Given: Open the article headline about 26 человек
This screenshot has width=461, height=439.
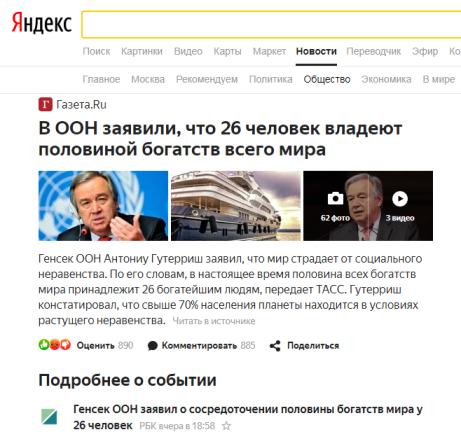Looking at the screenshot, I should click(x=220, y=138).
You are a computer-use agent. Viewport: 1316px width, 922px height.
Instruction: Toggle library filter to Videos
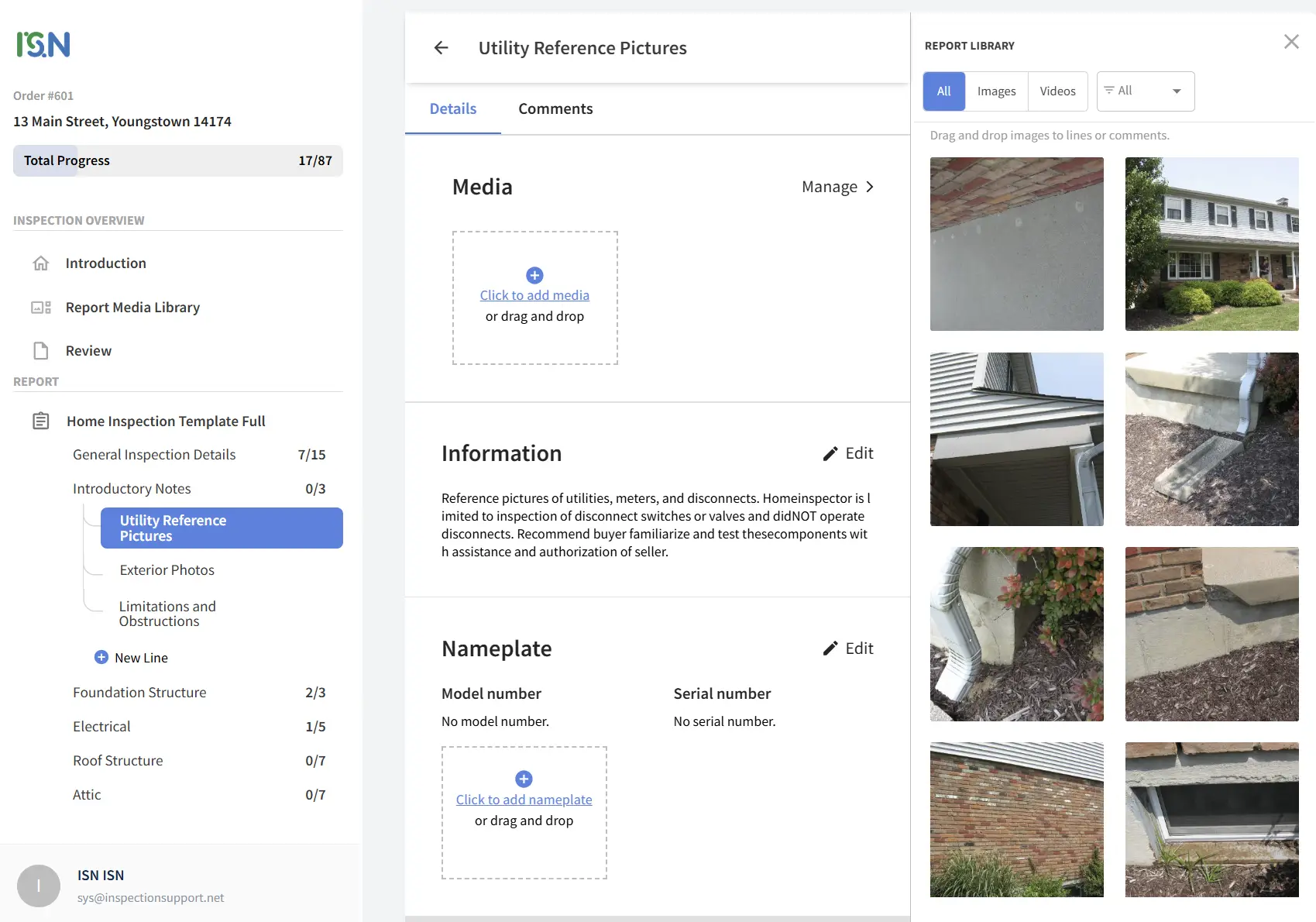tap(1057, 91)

+++

§ **What needs to be done**
Give back all entries exactly. No pictures belong in the copy.

§ **Reply**
Given: Open the article headline about 26 человек
This screenshot has width=461, height=439.
Looking at the screenshot, I should click(x=220, y=138).
You are a computer-use agent. Viewport: 1316px width, 922px height.
Instruction: Toggle library filter to Videos
tap(1057, 91)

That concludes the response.